When Lilli and Max Clausen lost 70 percent of their oysters after the wreck of the New Carissa, the insurance company tried to blame the rain. It might have been laughable had it not been so devastating. It took nearly five years, but in the end, the courts decided otherwise, saving the Clausens from near-bankruptcy.
"Ours is a precedent-setting case," said Lilli Clausen. "Yes, oil kills oysters."
Now, as the Clausens turn a worried eye toward the Gulf of Mexico, they wonder whether authorities are making the same mistake that nearly ruined them -- and they warn that growers that getting their due may take time and no small amount of fortitude. "The people in Louisiana are in for a surprise," said Lilli Clausen.
The New Carissa ran aground Feb. 4, 1999, leaking 70,000 gallons of fuel oil into Coos Bay, home to the richest oyster beds in the state.
The Clausens specialize in large oysters, those that grow 5 to 6 inches and need three full summer seasons before they can be harvested.

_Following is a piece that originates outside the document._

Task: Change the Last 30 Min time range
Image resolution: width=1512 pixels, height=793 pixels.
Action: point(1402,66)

They were a top supplier to buyers in San Francisco, and in 1997, Clausen Oysters posted just more than $1 million in profits, its best year at the time since starting the business in 1980. The pair were set to sell the business and enjoy retirement, says Lilli Clausen, who gives her age only as "past retirement."
"We were No. 1 before the spill," said Clausen. "Then we fell out of favor." In the days immediately after the wreck of the New Carissa, authorities reassured the Clausens all was under control. "They said, 'Don't worry. We have the booms on the truck.' Three people promised they were going to use the booms."

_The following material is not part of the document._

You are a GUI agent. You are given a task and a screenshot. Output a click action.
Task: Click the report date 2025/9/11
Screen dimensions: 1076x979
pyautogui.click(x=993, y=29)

But they never did. At least not in the place where booms might have protected the Clausens' oyster beds. They did, however, deploy booms off the South Slough National Estuarine Research Reserve, which extends off Charleston. An oyster grower there, Qualman Oysters, lost only a small number.

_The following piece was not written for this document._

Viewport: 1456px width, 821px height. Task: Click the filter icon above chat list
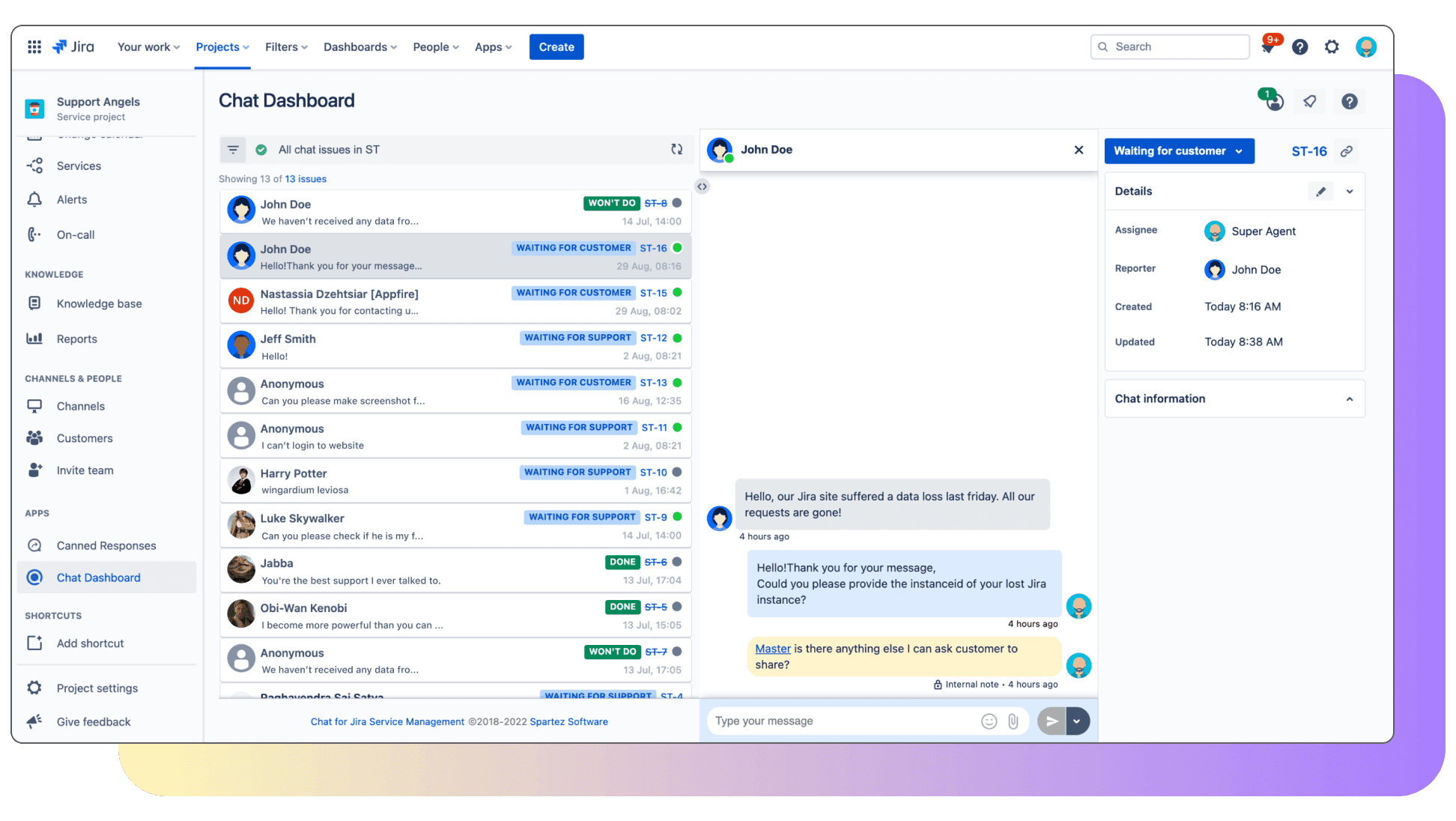coord(232,149)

"The spill killed the largest oysters first," recalled Clausen from her office in North Bend. "They filter the most water, and it clogged their gills. Even the sheen will kill them." Within weeks, 3.5 million oysters in the Clausens' 700 acres of beds were dead.
For the first four weeks that Clausen Oysters was closed, the ship owner's insurance company paid the Clausen payroll. Then the money stopped, and the insurer offered the Clausens payment for their losses.
"It was a ridiculous amount of money, barely enough to cover the seed," said Clausen, a Russian-born former teacher known for her scrappy spirit. In 1999, she estimates they had 20,000 bags of oyster seed, planted over a three-year period. One thousand bags of seed costs $16,000, bringing the Clausens' loss to about $320,000. "They said, 'Oh you couldn't possibly have that kind of loss.' They said, 'Take the settlement or leave it.' There was no empathy."
Soon, there were no oysters to sell, and before they could plant more, they had to clean out the old beds, a long, slow, labor-intensive project. But because they had little money coming in, they had to let much of their help go.
In 2000, a supplier sold them seeds on credit, and, in 2001, a customer lent them the money to buy more. But by 2003, the Clausens were tapped out. There was no money left and no credit to be had. That year, they didn't seed.
"We had to use Social Security money just to make payroll. We were hanging on by our fingernails." Finally, more than four years after the New Carissa ran aground, the 9th U.S. Circuit Court of Appeals upheld a $1.4 million award to the Clausens, who originally sought $3 million.